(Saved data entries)
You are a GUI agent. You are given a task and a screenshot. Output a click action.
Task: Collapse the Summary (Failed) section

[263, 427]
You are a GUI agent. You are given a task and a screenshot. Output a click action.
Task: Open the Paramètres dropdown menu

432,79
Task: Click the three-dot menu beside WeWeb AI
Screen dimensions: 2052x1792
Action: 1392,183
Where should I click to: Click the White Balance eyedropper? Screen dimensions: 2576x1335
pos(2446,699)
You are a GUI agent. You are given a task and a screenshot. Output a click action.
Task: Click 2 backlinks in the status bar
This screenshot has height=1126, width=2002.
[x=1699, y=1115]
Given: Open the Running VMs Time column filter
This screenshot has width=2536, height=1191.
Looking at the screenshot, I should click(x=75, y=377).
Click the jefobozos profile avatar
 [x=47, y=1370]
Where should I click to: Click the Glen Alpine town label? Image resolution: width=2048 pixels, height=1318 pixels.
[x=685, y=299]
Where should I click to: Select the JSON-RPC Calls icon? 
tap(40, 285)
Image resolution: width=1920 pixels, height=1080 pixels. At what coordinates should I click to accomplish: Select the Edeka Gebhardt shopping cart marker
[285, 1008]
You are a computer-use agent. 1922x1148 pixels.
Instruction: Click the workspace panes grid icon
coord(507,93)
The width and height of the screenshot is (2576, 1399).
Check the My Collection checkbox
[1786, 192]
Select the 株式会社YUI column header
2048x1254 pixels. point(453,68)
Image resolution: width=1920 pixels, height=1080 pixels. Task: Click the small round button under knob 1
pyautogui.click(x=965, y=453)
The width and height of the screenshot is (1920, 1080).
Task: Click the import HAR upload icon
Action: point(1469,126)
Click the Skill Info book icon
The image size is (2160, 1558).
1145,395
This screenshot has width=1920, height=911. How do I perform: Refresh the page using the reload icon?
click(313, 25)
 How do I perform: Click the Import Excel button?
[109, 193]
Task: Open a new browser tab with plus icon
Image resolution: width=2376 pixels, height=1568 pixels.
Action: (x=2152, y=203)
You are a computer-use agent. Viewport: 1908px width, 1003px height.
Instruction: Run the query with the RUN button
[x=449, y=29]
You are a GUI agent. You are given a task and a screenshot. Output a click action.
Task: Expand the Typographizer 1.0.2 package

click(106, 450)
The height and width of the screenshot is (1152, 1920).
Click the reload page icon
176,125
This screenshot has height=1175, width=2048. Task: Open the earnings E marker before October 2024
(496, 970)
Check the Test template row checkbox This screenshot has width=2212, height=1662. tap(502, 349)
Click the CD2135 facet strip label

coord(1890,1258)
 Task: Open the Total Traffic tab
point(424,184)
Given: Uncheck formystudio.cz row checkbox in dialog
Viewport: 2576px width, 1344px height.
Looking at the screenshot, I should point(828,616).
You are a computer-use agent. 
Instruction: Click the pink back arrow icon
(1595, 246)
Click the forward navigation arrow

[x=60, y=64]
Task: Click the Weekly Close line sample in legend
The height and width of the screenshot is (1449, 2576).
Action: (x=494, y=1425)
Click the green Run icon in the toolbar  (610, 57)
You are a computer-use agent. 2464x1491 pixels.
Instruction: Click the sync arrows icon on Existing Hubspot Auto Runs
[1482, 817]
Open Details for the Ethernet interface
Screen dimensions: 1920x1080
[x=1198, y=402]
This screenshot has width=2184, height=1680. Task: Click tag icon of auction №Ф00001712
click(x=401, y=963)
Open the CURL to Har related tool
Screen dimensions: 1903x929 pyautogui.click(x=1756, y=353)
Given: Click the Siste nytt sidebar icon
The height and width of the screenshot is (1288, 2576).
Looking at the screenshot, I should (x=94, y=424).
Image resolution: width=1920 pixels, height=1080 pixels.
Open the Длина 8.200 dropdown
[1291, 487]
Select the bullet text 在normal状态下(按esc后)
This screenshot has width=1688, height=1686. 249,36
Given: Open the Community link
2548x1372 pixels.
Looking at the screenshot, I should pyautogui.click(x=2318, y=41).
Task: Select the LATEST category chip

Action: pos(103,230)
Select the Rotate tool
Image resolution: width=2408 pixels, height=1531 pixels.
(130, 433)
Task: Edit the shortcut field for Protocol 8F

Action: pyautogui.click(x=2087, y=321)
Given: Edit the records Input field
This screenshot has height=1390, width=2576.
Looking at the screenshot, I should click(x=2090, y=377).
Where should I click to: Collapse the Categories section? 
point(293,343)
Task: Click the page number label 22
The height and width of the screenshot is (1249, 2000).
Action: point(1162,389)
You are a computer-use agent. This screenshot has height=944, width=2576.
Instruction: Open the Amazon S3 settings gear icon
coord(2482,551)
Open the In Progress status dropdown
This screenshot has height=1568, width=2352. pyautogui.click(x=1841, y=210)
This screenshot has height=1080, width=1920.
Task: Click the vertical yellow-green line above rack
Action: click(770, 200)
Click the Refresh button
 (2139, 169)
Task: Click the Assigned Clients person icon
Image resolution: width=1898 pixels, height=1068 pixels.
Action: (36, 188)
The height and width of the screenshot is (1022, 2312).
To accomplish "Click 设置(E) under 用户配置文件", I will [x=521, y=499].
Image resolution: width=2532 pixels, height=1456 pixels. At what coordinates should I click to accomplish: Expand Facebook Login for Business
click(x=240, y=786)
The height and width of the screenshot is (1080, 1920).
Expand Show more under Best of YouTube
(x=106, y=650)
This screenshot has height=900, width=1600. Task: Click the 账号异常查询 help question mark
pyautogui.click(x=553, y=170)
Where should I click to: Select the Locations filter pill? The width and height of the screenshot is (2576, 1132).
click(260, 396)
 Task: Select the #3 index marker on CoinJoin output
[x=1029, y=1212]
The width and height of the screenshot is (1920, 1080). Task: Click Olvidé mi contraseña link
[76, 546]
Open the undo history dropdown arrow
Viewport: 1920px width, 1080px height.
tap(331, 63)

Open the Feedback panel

=== WORK REQUIRED ===
Take the line containing "Image resolution: width=1898" as the first line and the last line of the data above as the final one. Write out these lines and all between them exactly.

=== EXERCISE ANSWER ===
Image resolution: width=1898 pixels, height=1068 pixels.
Action: (36, 188)
The height and width of the screenshot is (1022, 2312).
To accomplish "Click 设置(E) under 用户配置文件", I will [x=521, y=499].
Image resolution: width=2532 pixels, height=1456 pixels. At what coordinates should I click to accomplish: Expand Facebook Login for Business
click(x=240, y=786)
The height and width of the screenshot is (1080, 1920).
Expand Show more under Best of YouTube
(x=106, y=650)
This screenshot has height=900, width=1600. Task: Click the 账号异常查询 help question mark
pyautogui.click(x=553, y=170)
Where should I click to: Select the Locations filter pill? The width and height of the screenshot is (2576, 1132).
click(260, 396)
 Task: Select the #3 index marker on CoinJoin output
[x=1029, y=1212]
The width and height of the screenshot is (1920, 1080). Task: Click Olvidé mi contraseña link
[76, 546]
Open the undo history dropdown arrow
Viewport: 1920px width, 1080px height.
tap(331, 63)

Open the Feedback panel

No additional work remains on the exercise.